3.2 Augmented GP with Abstract Property Preferences

To account for property preferences in modeling f, we augment the input \(\textbf{x}\) of a conventional GP modeling f with the mean predictions obtained from m rank GPs (\(\mathcal{G}\mathcal{P}_{\omega _{1:m}}\)) as auxiliary inputs capturing the property preferences \(\omega _{1:m}\), in other words, instead of modeling GP directly on \(\textbf{x}\) we model on \(\tilde{\textbf{x}}=[\textbf{x},\mu _{\omega _{1}}(\textbf{x}),\cdots ,\mu _{\omega _{m}}(\textbf{x})]\), where \(\mu _{\omega _{i}}\) is the predictive mean computed using:

$$\begin{aligned} \mu _{\omega _{i}}(\textbf{x})=\textbf{k}^{\intercal }[\mathbf {K+}\sigma _{\eta }^{2}\textbf{I}]^{-1}\boldsymbol{\omega }_{\text {MAP}} \end{aligned}$$

where \(\textbf{k}=[k(\textbf{x},\textbf{x}_{1}),\cdots ,k(\textbf{x},\textbf{x}_{n})]^{\intercal },\) \(\textbf{K}=[k(\textbf{x}_{i},\textbf{x}_{j})]_{i,j\in \mathbb {N}_{n}}\) and \(\mathbf {\textbf{x}}_{i}\in X\). To handle different scaling levels in rank GPs, we normalize its output in the interval [0, 1], such that \(\mu _{\omega _{i}}(\textbf{x})\in [0,1]\).

Although we model \(\tilde{\textbf{x}}\) using mean predictions \(\mu _{\omega _{i}}(\textbf{x})\), the uncertainty estimates were not (directly) considered in the modeling. The GP predictive variance tends to be high outside of the neighborhood of observations, indicating the uncertainty in our beliefs on the model. Therefore, a data point with high predictive variance \((\sigma _{\omega _{1}}(\textbf{x}))^{2}\) in rank GP indicates the model uncertainty. We incorporate this uncertainty in our main GP modeling \(\tilde{\textbf{x}}\) such that the effects of predicted abstract properties \(\mu _{\omega _{i}}(\textbf{x})\) are appropriately reduced when the model is uncertain i.e. when \((\sigma _{\omega _{i}}(\textbf{x}))^{2}\) is high.

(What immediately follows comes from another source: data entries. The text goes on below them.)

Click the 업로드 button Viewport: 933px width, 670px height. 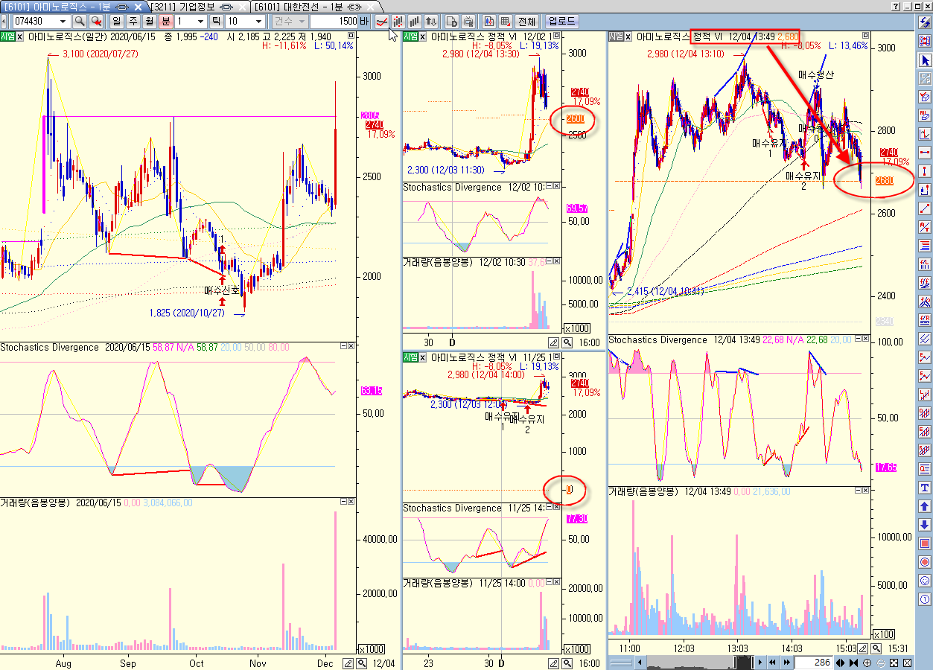coord(561,22)
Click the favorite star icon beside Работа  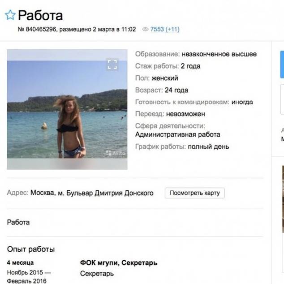[x=10, y=16]
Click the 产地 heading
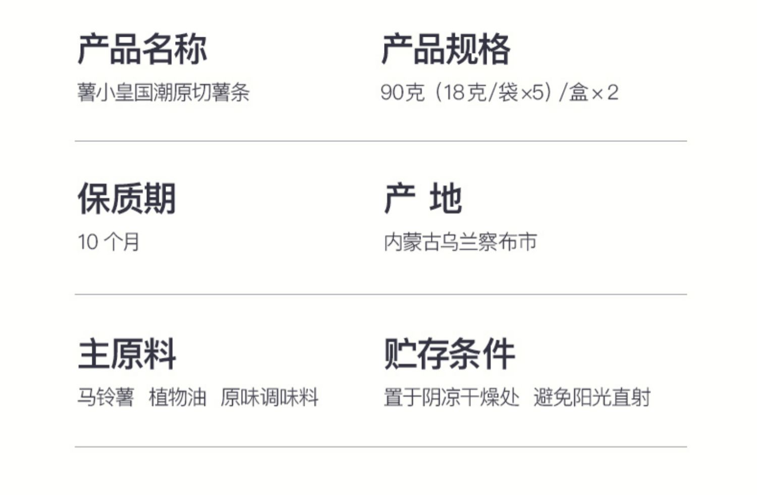Screen dimensions: 757x495 click(423, 199)
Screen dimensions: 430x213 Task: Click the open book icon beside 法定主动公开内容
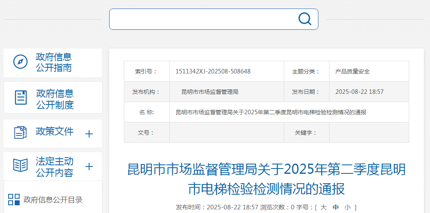(x=20, y=166)
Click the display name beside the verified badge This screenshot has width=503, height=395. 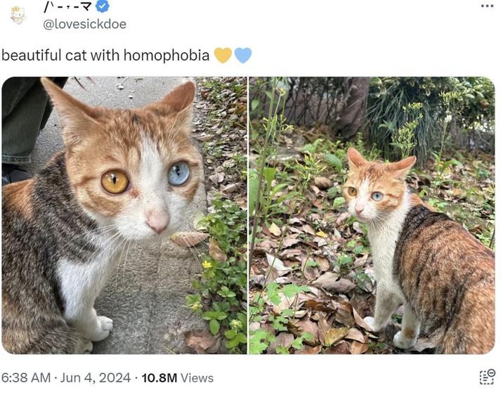coord(68,6)

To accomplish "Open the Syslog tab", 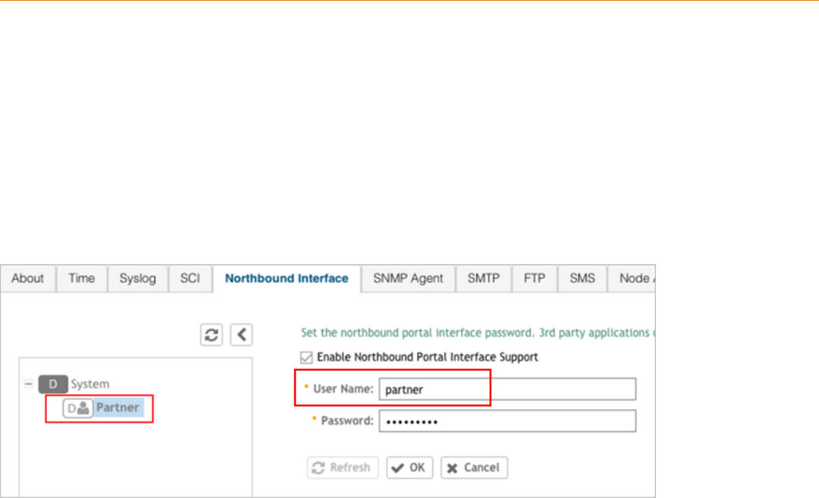I will click(x=137, y=279).
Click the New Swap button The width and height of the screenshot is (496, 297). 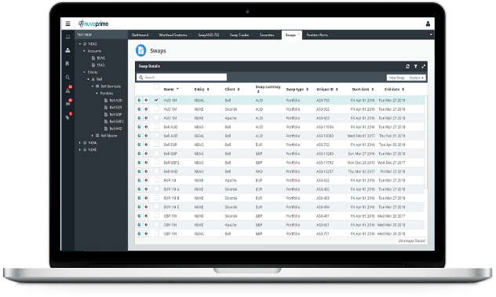point(396,78)
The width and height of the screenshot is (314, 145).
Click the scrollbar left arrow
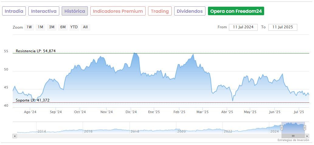[15, 136]
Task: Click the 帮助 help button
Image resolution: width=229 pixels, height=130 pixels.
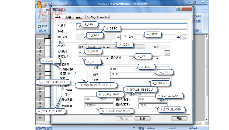Action: coord(179,118)
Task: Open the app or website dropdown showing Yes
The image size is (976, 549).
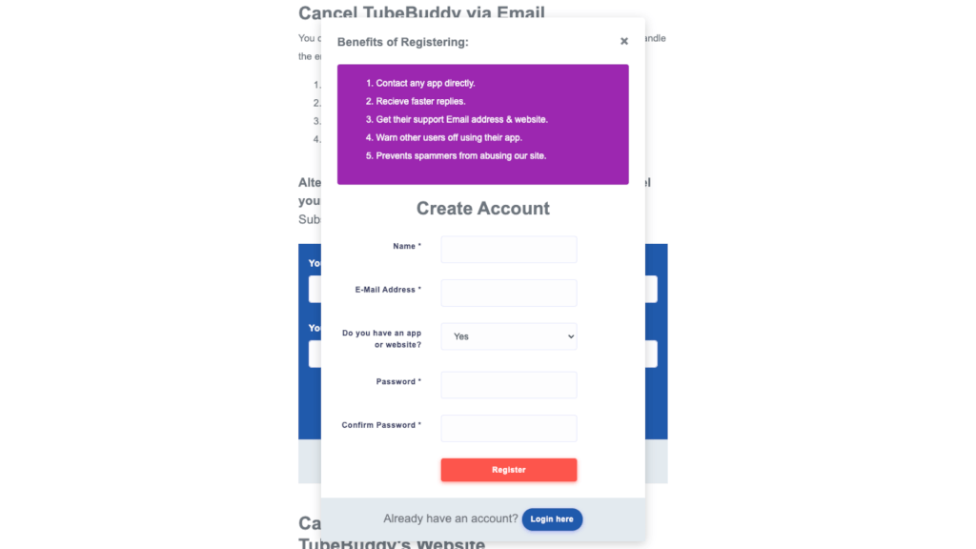Action: point(509,336)
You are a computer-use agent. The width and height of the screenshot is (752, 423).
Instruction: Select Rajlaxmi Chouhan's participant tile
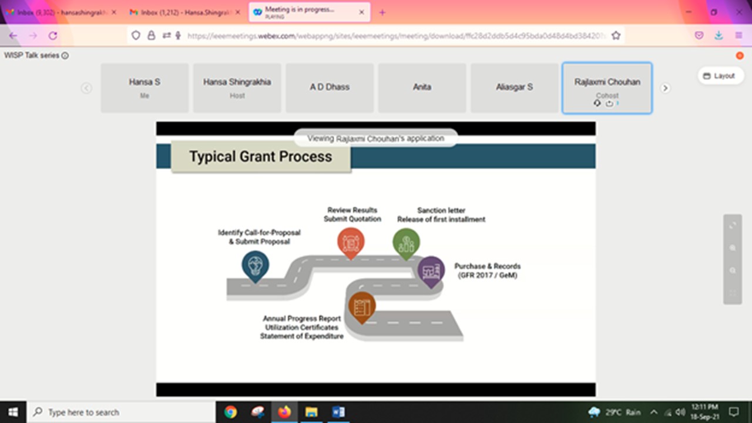pos(607,88)
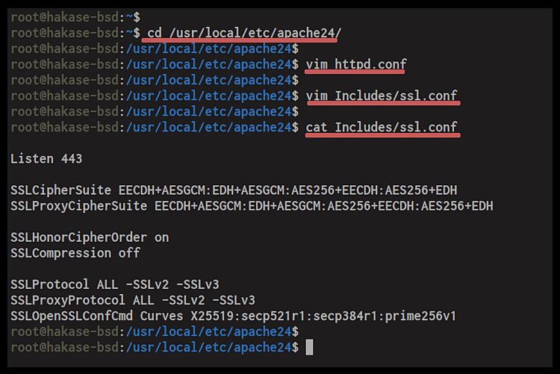Click the 'cd /usr/local/etc/apache24/' command

coord(246,32)
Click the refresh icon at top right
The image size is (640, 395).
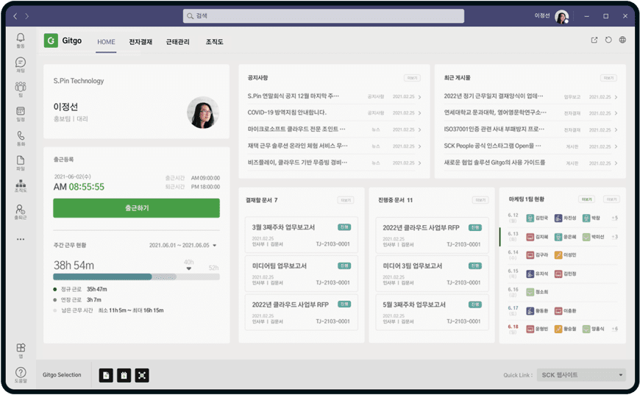pyautogui.click(x=608, y=40)
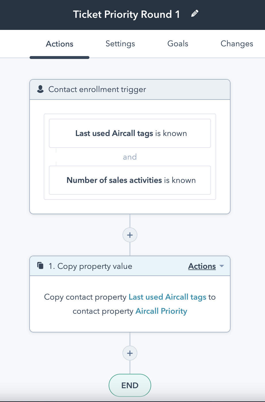Image resolution: width=265 pixels, height=402 pixels.
Task: Click the Aircall Priority property link
Action: 161,311
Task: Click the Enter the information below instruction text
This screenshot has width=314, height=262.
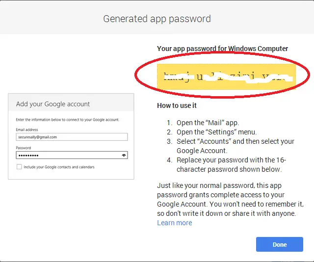Action: [68, 120]
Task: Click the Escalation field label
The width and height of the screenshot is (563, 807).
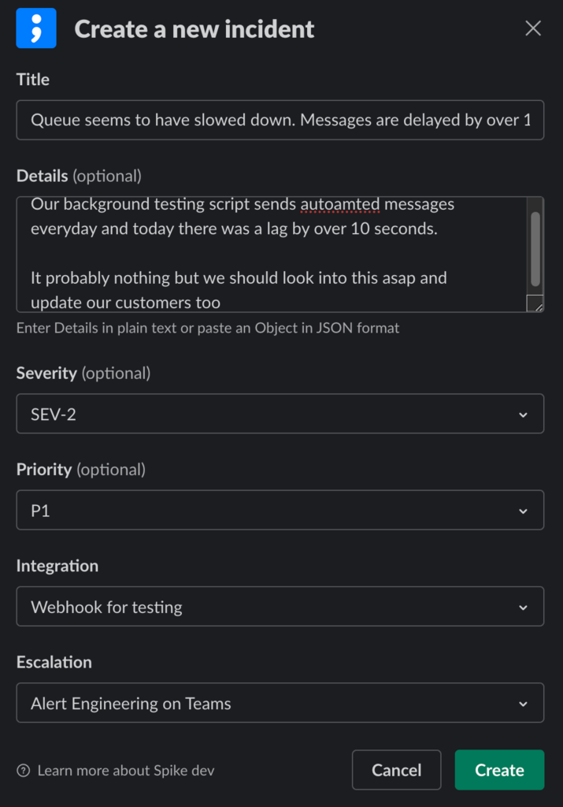Action: point(54,662)
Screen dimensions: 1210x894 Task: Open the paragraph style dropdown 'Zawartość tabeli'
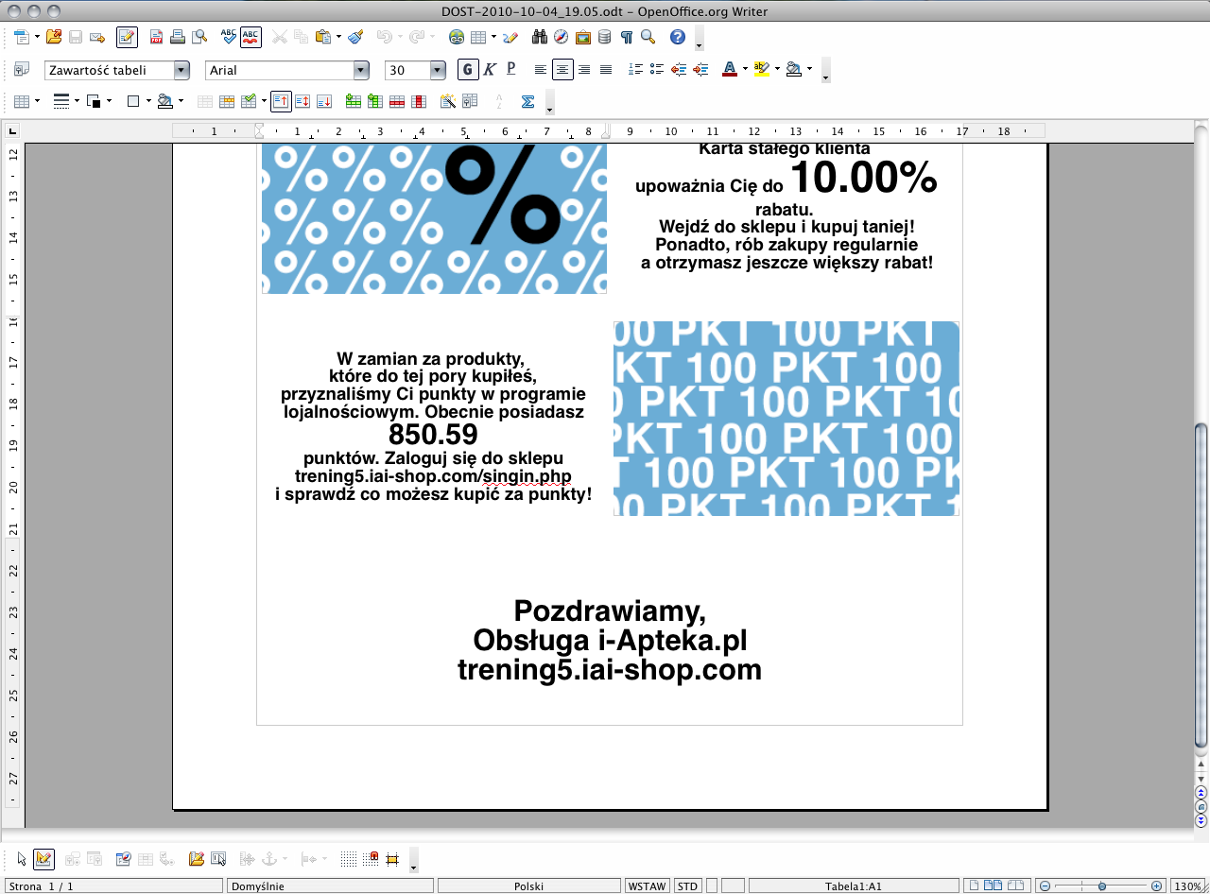click(x=181, y=70)
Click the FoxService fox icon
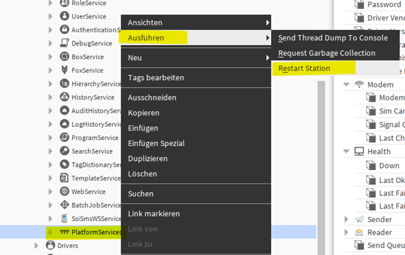This screenshot has height=255, width=405. pyautogui.click(x=64, y=71)
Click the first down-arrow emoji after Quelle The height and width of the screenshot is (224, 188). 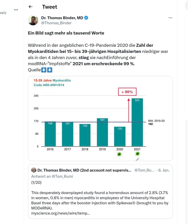(44, 70)
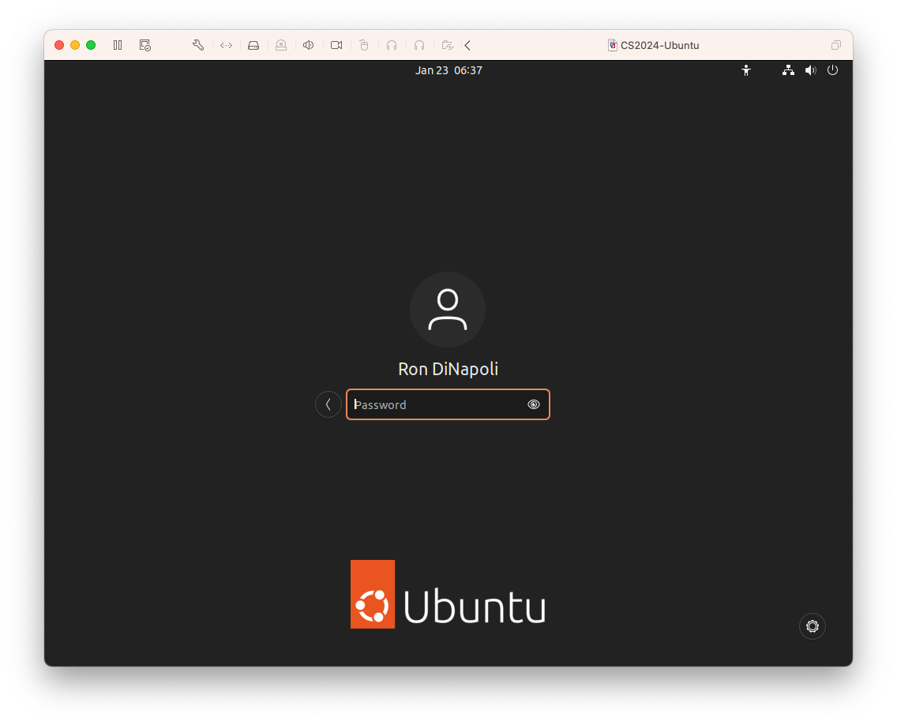
Task: Click the CS2024-Ubuntu window title
Action: tap(659, 45)
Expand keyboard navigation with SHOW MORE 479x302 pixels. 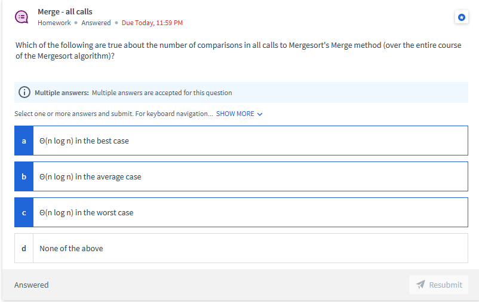[235, 114]
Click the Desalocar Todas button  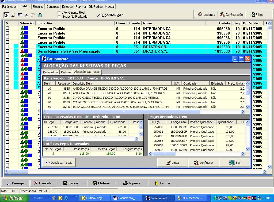tap(59, 163)
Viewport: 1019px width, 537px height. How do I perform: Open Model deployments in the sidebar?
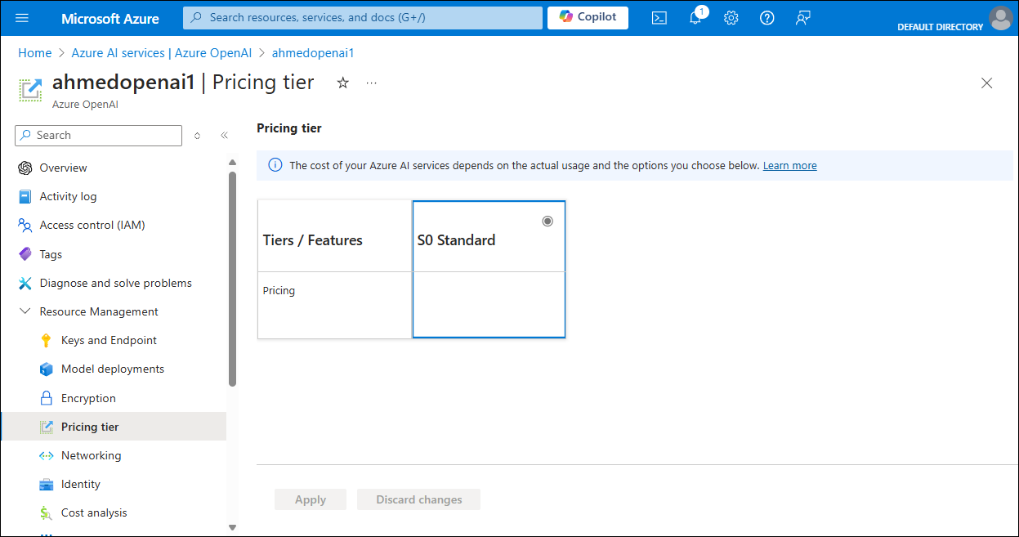113,369
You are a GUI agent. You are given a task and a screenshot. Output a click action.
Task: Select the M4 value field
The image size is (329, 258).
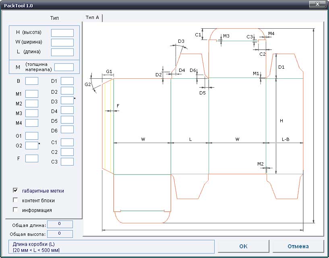[32, 123]
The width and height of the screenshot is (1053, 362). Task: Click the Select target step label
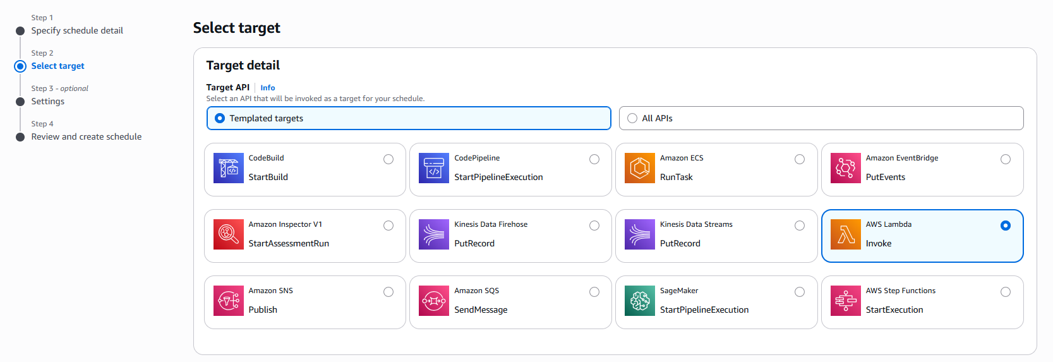point(57,66)
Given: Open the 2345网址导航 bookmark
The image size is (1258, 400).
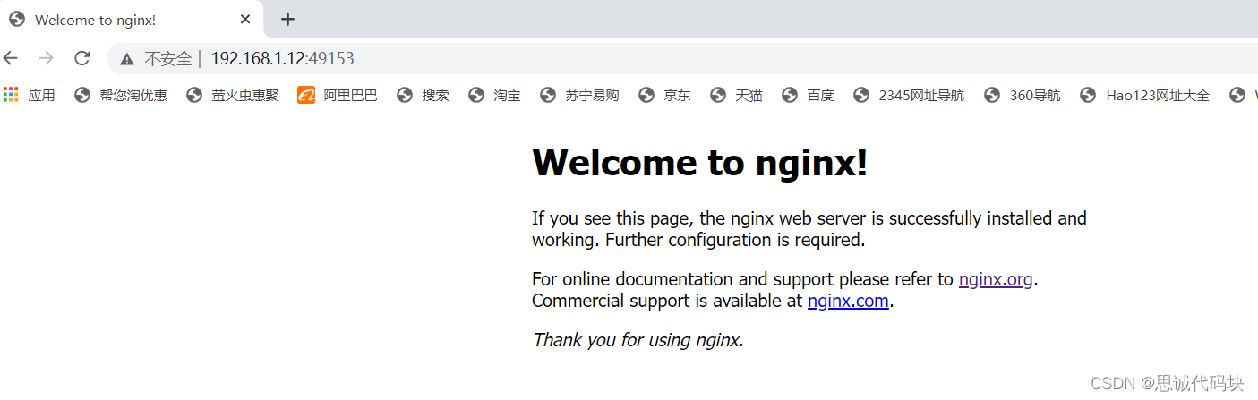Looking at the screenshot, I should (x=910, y=95).
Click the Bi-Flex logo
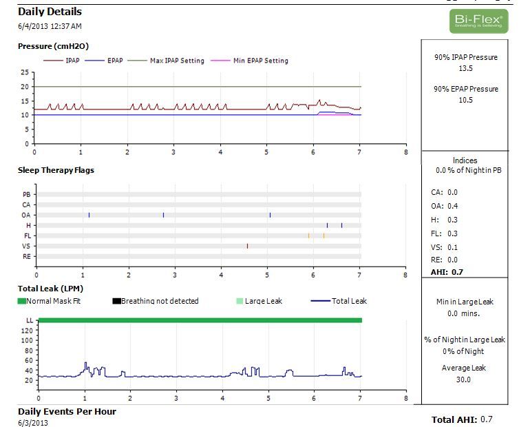 pos(478,21)
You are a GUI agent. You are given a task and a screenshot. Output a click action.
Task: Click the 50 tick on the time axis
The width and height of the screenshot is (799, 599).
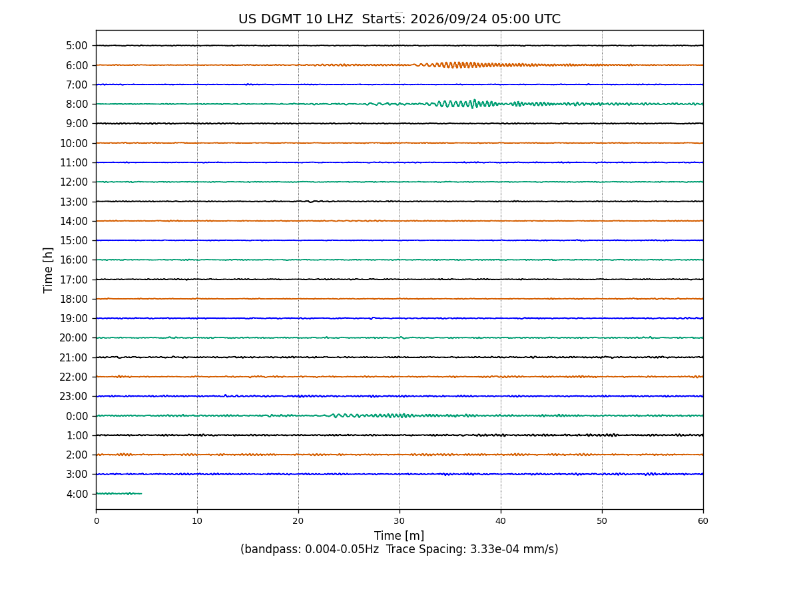point(602,521)
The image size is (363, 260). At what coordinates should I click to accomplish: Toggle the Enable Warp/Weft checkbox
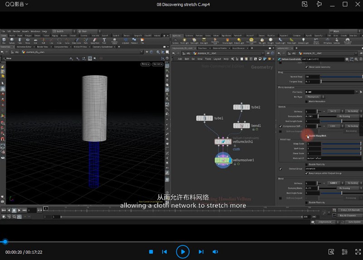[x=305, y=136]
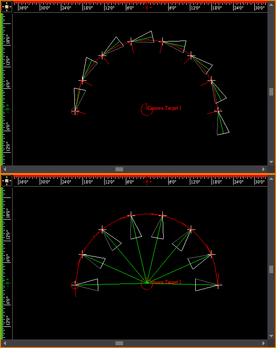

To achieve this, we formulate the feature-wise lengthscales as a function of predictive uncertainty of the augmented dimensions to control their importance in the overall GP. Note that augmented features can be detrimental when the model is uncertain. To address this potential problem, we use a spatially varying kernel [6] that treats the lengthscale as a function of the input, rather than a constant. A positive definite kernel with spatially varying lengthscale is given as:

$$\begin{aligned} k(\textbf{x},\textbf{x}')=\prod _{i=1}^d\sqrt{\frac{2l(x_{i})l(x'_{i})}{l^{2}(x_{i})+l^{2}(x'_{i})}}\,\exp \bigg (-\sum _{i=1}^d\frac{(x_{i}-x'_{i})^{2}}{l^{2}(x_{i})+l^{2}(x'_{i})}\bigg ) \end{aligned}$$
(6)

where \(l(\cdot )\) is the lengthscale function and \(\textbf{x} \in \mathbb {R}^d\). In our proposed framework, we model \(\tilde{\textbf{x}}\in \mathbb {R}^{d+m}\) and use lengthscale as a function \(l(\cdot )\) only for the newly augmented (m) dimensions and retain the lengthscales of the original (d) dimensions to standard constant values i.e. \(l(x_i)=l_i \,\, \forall i \in \mathbb {N}_d\). Therefore the overall kernel hyperparameter set is given as \(\theta =[l_{1},\cdots ,l_{d},l_{\omega _{1}}(\textbf{x}),\cdots ,l_{\omega _{m}}(\textbf{x})]\). As we need lengthscale function to reflect the model uncertainty, we set \(l_{\omega _{i}}(\textbf{x})=\alpha _i\tilde{\sigma }_{\omega _{i}}(\textbf{x})\), where \(\tilde{\sigma }_{\omega _{i}}(\textbf{x})\) is the normalized standard deviation of the rank GP predicted for the abstract property \(\omega _{i}\) and \(\alpha _i\) is a scale parameter that is tuned using the standard GP log-marginal likelihood in conjunction with other kernel parameters. The aforementioned lengthscales ensure that the data points \(\tilde{\textbf{x}}\) with high model uncertainty have higher lengthscale on the augmented dimensions and thus are treated as less important.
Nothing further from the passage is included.